The Akita snapped. Jasmine screamed and leapt to her feet, tail now erect and hackles raised. She peeled back her lips at the two larger dogs. The Airedale’s teeth gnashed forward. Jasmine scooted backward.

  Zenon watched, relishing how the little female bared her teeth while the larger males swayed at her flanks.

  She’ll put up a fight, yeah.

  Jasmine backed up, sidling along the furniture. Cornered now between the couch and the wall.

  Steady boys. Close the gap.

  The larger dogs advanced with tails bristling.

  Get her!

  THE CLOAKROOM STRETCHED BACK far enough so a person might move freely among the hangers. A split door gaped wide at the top while barring entry at the bottom, with a valet bell resting on its ledge. No attendant.

  The little girl was watching Madeleine, the only visible features being her clumped dirty blond hair draped over a single eye. The rest of her remained hidden between a hanging white sequined cape and a flowing golden chiffon wrap. Smudges were visible on the cape where it had come into contact with her.

  Madeleine offered a smile. “Hello there.”
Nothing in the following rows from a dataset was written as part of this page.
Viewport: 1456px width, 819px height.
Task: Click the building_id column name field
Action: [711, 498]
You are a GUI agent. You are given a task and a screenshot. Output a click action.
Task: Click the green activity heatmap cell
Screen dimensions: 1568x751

  The little girl said nothing. She pressed herself further back into the crush of fabric.

  Madeleine leaned over the ledge. “It’s all right. I’m not going to hurt you.”

  She looked down and saw the child’s bare feet just below the hanging garments. Her ankle was streaked with ashen smears, and the ragged tips of her toenails bore black half-moons as if she’d neither washed nor worn shoes in ages.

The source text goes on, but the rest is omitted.